DIY again, fitting curved acrylic bath panel

Andywinds

Senior Member
Hi again, I don't really want to get the plumber back to do this work and so was looking online for some instructions to do this. I've found information on how to fit a flat panel but not a curved one. I do have some plastic fittings for this. do I still need to fit a piece of baton to the floor even if the curved section will not reach it?
 
stick some images up andy, I am sure all the diy nutters will be pleased to help ^_^
 

steve50

Disenchanted Member
Location
West Yorkshire
i would fit some batons at strategic points to stop the panel from moving should it get accidentally kicked , if the bath is fibreglass reinforced plastic i would also fit some T brace supports along the side of the bath to stop the bath side from flexing.
 
OP
Andywinds

Andywinds

Senior Member
i would fit some batons at strategic points to stop the panel from moving should it get accidentally kicked , if the bath is fibreglass reinforced plastic i would also fit some T brace supports along the side of the bath to stop the bath side from flexing.
ok, The bath is supposed to be extra strong reinforced acrylic. Will look at fitting some batons, thanks.
 

Bazzer

Setting the controls for the heart of the sun.
When screwed to the wooden blocks you can see under your bath rim, the pieces of plastic they become clips which hold the top edge of the side of the bath. You should have more of the plastic pieces than blocks under the bath rim. The surplus ones are fixed to the floor to create the same clips to hold the bottom of the side piece. Just make sure the clips are set directly below those on the bath, otherwise your side panel will not be vertical.
If the bottom edge of the bath side is the same as the top, i.e. you have a 90 degree lip, fitting additional blocks to the floor as an extra precaution of the side panel being kicked in might be difficult unless you make a cut out in the wood for the panel to fit under.
 

Levo-Lon

Guru
When i fitted mine i had the height correct and new lino flooring fitted so it goes 100mm under the panel before fitting the panel.
mine has a few blocks of wood on the floor to stop the panel moving inwards.
the clips go top and bottom if poss.
if you have a gap at the bottom that is unacceptable then you need to fit a wood or plastic plynth.
so if thats the case fit the panel so its fixed at the top and follow the curve and mark the floor with a marker so you can fit a wood or plastic plynth.
you will need to put a few cuts in the wood or plastic "almost all the way across" you may need a cut every 10mm to achieve this so it can bend to the shape.
or simply cut a few small blocks and work round the curve that way.
fill and paint after or use a mastic if plastic..but plastic wont rot and will be white.

hth
 

MrGrumpy

Huge Member
Location
Fly Fifer
Fitting mine was a monumental f up on my behalf, I also had to cut into both walls either end of bath to fit bath and panel. That was tricky as was tiling floor and wall, not my finest hour and would think long and hard next time ! Your one looks easier than mine, ours is crescent shaped if you like . You live and learn though and to be fair I did all the work including tap outs the wall etc. my neighbours got b&q bathroom and fitters and it has been one disaster after another and that is so called professionals!!
 
OP
Andywinds

Andywinds

Senior Member
All this sort of stuff is not hard it just takes experience, but then you could say that about a lot of things in DIY. My bath panel can fit up against the bath without any problems it's just knowing how and best to do it. My brother-in-law is a plumber and has probably done this before, but waiting for him to pull his finger out is a complete nightmare! I do have another plumber mate.
 
is the panel just slightly shorter than the height of the bath?
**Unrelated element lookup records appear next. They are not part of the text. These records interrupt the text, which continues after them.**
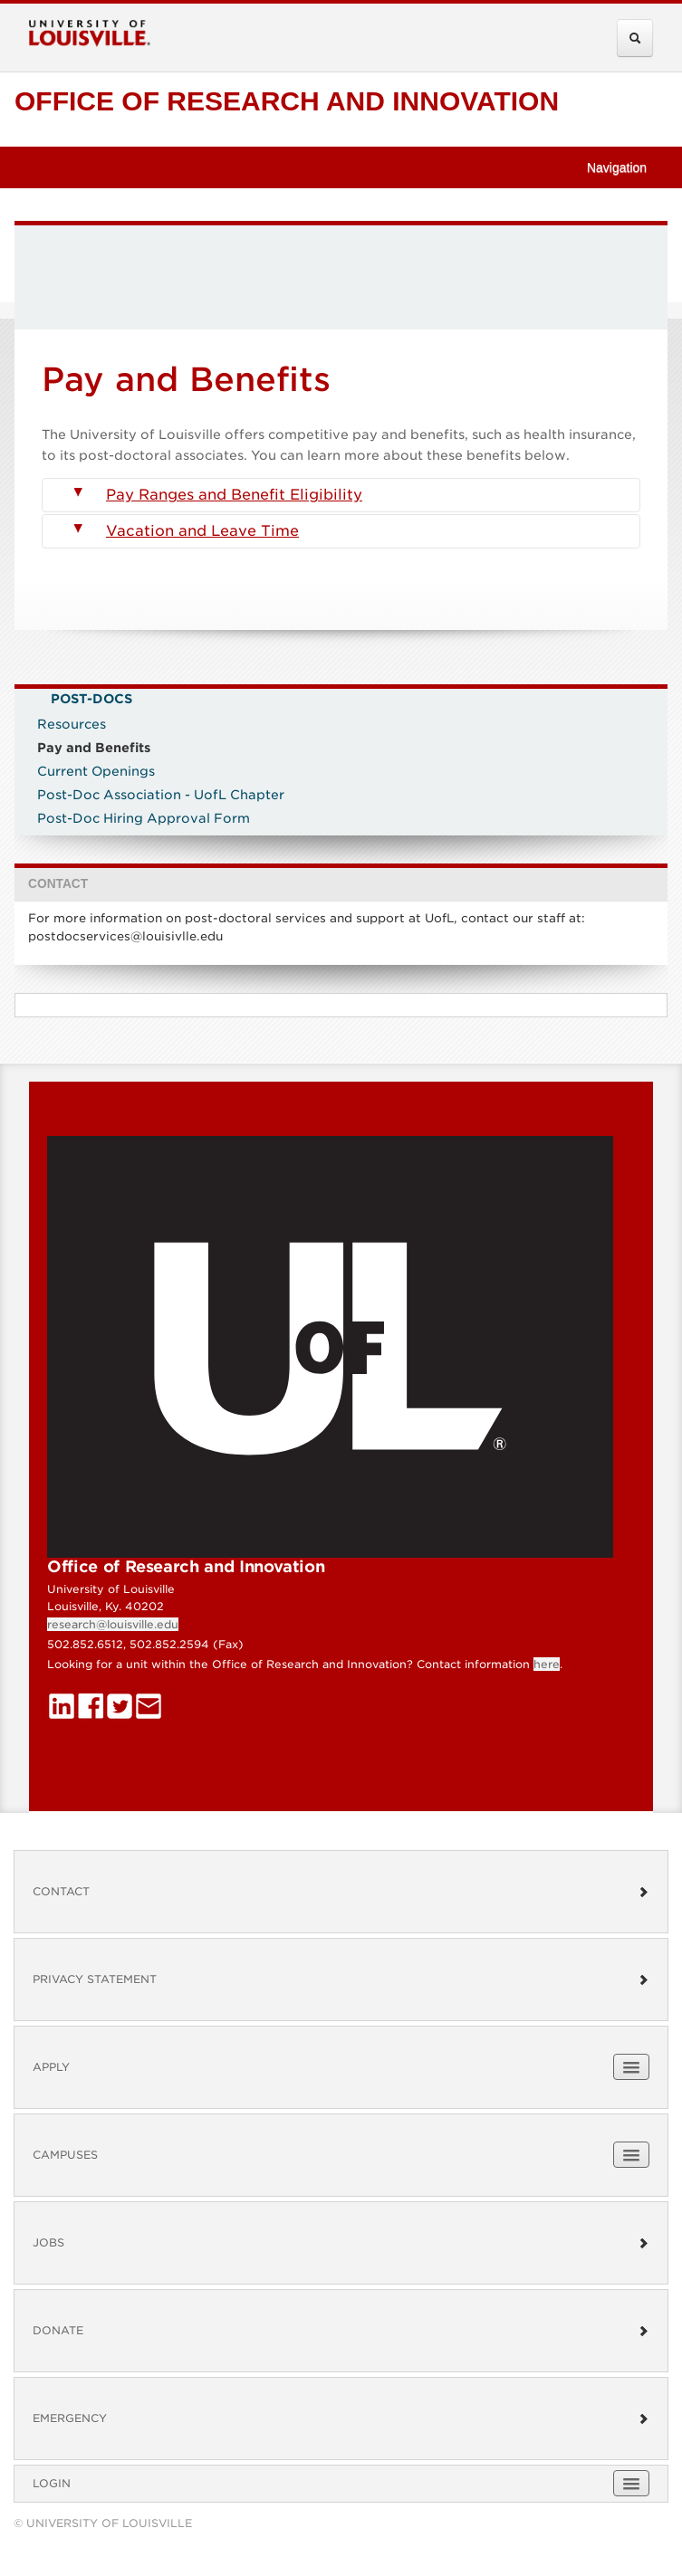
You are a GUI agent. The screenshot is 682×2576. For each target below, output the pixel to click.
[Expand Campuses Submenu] (631, 2155)
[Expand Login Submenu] (631, 2483)
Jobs (341, 2242)
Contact (341, 1891)
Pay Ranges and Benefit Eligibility (218, 494)
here (546, 1664)
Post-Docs (91, 699)
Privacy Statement (341, 1979)
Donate (341, 2330)
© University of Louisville (103, 2523)
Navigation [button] (625, 167)
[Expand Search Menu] (635, 38)
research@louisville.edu (112, 1624)
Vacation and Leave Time (186, 530)
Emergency (341, 2418)
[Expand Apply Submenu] (631, 2067)
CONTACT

if so, fit some clips to the bottom horizontal edge and fix some batten to the floor that you can fit the other part of the clip to, these must align once the panel is in place, lift the panel into the underside of the bath, the timber pieces are there to locate the panel at the top, you should be able to lift it high enough to raise the bottom enough to overlap the clips, then drop the panel down.

a glass sucker would really help when handling the panel too.

best of luck.

ps, told you about the diy nutters
 
OP
Andywinds

Andywinds

Senior Member
Here is how it looks without any fittings. With all these excellent comments I think I might wait for someone that knows what they're doing, its frustrating that something that looks so simple can be a pain. I can't even find a YouTube clip, and everything is on YouTube!
 

Attachments

Very timely post from the OP as I'm about to move house, and a new bathroom likely on the agenda afterward. the moral for me is get a bath with straight panels. I could easily and inadvertantly made work for myself as the curved end for a shower but had seemed quite sensible, but I can see the snag now.
 

Globalti

Legendary Member
Our advice after having fitted a P shaped bath? Don't - go conventional. P shaped uses too much water on the rare occasions when you do want a bath.
 
OP
Andywinds

Andywinds

Senior Member
Our advice after having fitted a P shaped bath? Don't - go conventional. P shaped uses too much water on the rare occasions when you do want a bath.
That a very valid point. We've not used the bath yet but we've already established that this will take up a lot of water, does look nice though! It will be mainly used as a shower. Just couldn't afford to fit a separate shower unit in this bathroom.